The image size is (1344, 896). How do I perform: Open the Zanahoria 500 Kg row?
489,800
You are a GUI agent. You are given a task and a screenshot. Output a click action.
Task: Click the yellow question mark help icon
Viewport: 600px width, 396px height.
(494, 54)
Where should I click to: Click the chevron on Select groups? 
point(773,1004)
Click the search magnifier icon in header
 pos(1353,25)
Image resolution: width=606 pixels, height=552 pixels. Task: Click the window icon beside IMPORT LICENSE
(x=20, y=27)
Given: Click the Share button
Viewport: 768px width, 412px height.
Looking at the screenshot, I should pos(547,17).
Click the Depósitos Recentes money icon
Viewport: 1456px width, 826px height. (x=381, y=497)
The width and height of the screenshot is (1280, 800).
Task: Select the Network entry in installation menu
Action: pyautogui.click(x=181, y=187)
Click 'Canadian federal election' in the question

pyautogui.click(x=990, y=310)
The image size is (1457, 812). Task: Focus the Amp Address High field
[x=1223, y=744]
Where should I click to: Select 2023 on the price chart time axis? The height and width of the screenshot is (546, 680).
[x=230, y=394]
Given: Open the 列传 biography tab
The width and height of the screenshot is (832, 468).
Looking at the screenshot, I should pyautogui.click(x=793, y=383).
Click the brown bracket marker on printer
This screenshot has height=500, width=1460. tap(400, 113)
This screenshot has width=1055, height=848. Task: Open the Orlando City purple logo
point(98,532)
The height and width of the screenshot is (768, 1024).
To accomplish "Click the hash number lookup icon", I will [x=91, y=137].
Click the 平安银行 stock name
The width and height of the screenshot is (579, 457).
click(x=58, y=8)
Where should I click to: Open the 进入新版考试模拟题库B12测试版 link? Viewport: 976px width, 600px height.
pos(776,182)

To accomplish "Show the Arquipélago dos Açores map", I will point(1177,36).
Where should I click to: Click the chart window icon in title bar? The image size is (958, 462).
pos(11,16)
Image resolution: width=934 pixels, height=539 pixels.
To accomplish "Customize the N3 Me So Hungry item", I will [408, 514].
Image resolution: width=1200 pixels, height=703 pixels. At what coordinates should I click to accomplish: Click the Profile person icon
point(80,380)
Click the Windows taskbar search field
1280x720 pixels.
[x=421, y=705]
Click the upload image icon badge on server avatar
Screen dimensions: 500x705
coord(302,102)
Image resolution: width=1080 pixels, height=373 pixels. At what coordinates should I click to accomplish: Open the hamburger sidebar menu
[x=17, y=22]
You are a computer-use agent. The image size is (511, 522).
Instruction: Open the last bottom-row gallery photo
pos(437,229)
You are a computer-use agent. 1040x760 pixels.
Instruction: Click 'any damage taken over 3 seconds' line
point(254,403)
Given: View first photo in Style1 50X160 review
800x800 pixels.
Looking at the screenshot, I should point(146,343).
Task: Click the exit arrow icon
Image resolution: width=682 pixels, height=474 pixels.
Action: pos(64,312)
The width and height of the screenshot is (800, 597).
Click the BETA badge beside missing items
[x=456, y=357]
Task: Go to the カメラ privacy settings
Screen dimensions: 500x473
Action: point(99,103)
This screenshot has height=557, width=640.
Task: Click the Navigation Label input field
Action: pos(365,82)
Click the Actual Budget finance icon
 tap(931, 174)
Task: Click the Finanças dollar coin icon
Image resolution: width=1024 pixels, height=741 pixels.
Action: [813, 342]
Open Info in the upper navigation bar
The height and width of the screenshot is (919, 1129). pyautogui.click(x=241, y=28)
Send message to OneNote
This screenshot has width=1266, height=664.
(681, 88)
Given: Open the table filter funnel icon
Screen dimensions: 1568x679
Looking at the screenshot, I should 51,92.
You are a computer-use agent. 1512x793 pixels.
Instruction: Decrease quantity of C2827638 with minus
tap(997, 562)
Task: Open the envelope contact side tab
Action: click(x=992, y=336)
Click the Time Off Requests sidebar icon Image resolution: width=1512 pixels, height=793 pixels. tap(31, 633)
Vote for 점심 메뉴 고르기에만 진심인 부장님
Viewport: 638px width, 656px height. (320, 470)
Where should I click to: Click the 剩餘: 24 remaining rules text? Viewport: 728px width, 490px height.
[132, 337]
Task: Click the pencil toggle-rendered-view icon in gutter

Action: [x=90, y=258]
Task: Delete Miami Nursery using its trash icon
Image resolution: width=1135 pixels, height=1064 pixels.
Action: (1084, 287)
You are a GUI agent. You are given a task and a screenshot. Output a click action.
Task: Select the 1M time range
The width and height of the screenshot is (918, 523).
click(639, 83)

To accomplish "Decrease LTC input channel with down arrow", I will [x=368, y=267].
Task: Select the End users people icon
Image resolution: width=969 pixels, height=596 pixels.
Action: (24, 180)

══════

### What this task involves
All of the records above need to be copied exactly.

### Exercise answer
The image size is (1344, 896). How do I perform: Open the Zanahoria 500 Kg row?
489,800
You are a GUI agent. You are given a task and a screenshot. Output a click action.
Task: Click the yellow question mark help icon
Viewport: 600px width, 396px height.
(494, 54)
Where should I click to: Click the chevron on Select groups? 
point(773,1004)
Click the search magnifier icon in header
 pos(1353,25)
Image resolution: width=606 pixels, height=552 pixels. Task: Click the window icon beside IMPORT LICENSE
(x=20, y=27)
Given: Click the Share button
Viewport: 768px width, 412px height.
Looking at the screenshot, I should pos(547,17).
Click the Depósitos Recentes money icon
Viewport: 1456px width, 826px height. (x=381, y=497)
The width and height of the screenshot is (1280, 800).
Task: Select the Network entry in installation menu
Action: pyautogui.click(x=181, y=187)
Click 'Canadian federal election' in the question

pyautogui.click(x=990, y=310)
The image size is (1457, 812). Task: Focus the Amp Address High field
[x=1223, y=744]
Where should I click to: Select 2023 on the price chart time axis? The height and width of the screenshot is (546, 680).
[x=230, y=394]
Given: Open the 列传 biography tab
The width and height of the screenshot is (832, 468).
Looking at the screenshot, I should pyautogui.click(x=793, y=383).
Click the brown bracket marker on printer
This screenshot has height=500, width=1460. tap(400, 113)
This screenshot has width=1055, height=848. Task: Open the Orlando City purple logo
point(98,532)
The height and width of the screenshot is (768, 1024).
To accomplish "Click the hash number lookup icon", I will [x=91, y=137].
Click the 平安银行 stock name
The width and height of the screenshot is (579, 457).
click(x=58, y=8)
Where should I click to: Open the 进入新版考试模拟题库B12测试版 link? Viewport: 976px width, 600px height.
pos(776,182)

To accomplish "Show the Arquipélago dos Açores map", I will point(1177,36).
Where should I click to: Click the chart window icon in title bar? The image size is (958, 462).
pos(11,16)
Image resolution: width=934 pixels, height=539 pixels.
To accomplish "Customize the N3 Me So Hungry item", I will [408, 514].
Image resolution: width=1200 pixels, height=703 pixels. At what coordinates should I click to accomplish: Click the Profile person icon
point(80,380)
Click the Windows taskbar search field
1280x720 pixels.
[x=421, y=705]
Click the upload image icon badge on server avatar
Screen dimensions: 500x705
coord(302,102)
Image resolution: width=1080 pixels, height=373 pixels. At what coordinates should I click to accomplish: Open the hamburger sidebar menu
[x=17, y=22]
You are a computer-use agent. The image size is (511, 522).
Instruction: Open the last bottom-row gallery photo
pos(437,229)
You are a computer-use agent. 1040x760 pixels.
Instruction: Click 'any damage taken over 3 seconds' line
point(254,403)
Given: View first photo in Style1 50X160 review
800x800 pixels.
Looking at the screenshot, I should point(146,343).
Task: Click the exit arrow icon
Image resolution: width=682 pixels, height=474 pixels.
Action: pos(64,312)
The width and height of the screenshot is (800, 597).
Click the BETA badge beside missing items
[x=456, y=357]
Task: Go to the カメラ privacy settings
Screen dimensions: 500x473
Action: point(99,103)
This screenshot has height=557, width=640.
Task: Click the Navigation Label input field
Action: pos(365,82)
Click the Actual Budget finance icon
 tap(931, 174)
Task: Click the Finanças dollar coin icon
Image resolution: width=1024 pixels, height=741 pixels.
Action: [813, 342]
Open Info in the upper navigation bar
The height and width of the screenshot is (919, 1129). pyautogui.click(x=241, y=28)
Send message to OneNote
This screenshot has width=1266, height=664.
(681, 88)
Given: Open the table filter funnel icon
Screen dimensions: 1568x679
Looking at the screenshot, I should 51,92.
You are a computer-use agent. 1512x793 pixels.
Instruction: Decrease quantity of C2827638 with minus
tap(997, 562)
Task: Open the envelope contact side tab
Action: click(x=992, y=336)
Click the Time Off Requests sidebar icon Image resolution: width=1512 pixels, height=793 pixels. tap(31, 633)
Vote for 점심 메뉴 고르기에만 진심인 부장님
Viewport: 638px width, 656px height. (320, 470)
Where should I click to: Click the 剩餘: 24 remaining rules text? Viewport: 728px width, 490px height.
[132, 337]
Task: Click the pencil toggle-rendered-view icon in gutter

Action: [x=90, y=258]
Task: Delete Miami Nursery using its trash icon
Image resolution: width=1135 pixels, height=1064 pixels.
Action: (1084, 287)
You are a GUI agent. You are given a task and a screenshot. Output a click action.
Task: Select the 1M time range
The width and height of the screenshot is (918, 523).
click(639, 83)

To accomplish "Decrease LTC input channel with down arrow", I will [x=368, y=267].
Task: Select the End users people icon
Image resolution: width=969 pixels, height=596 pixels.
Action: (24, 180)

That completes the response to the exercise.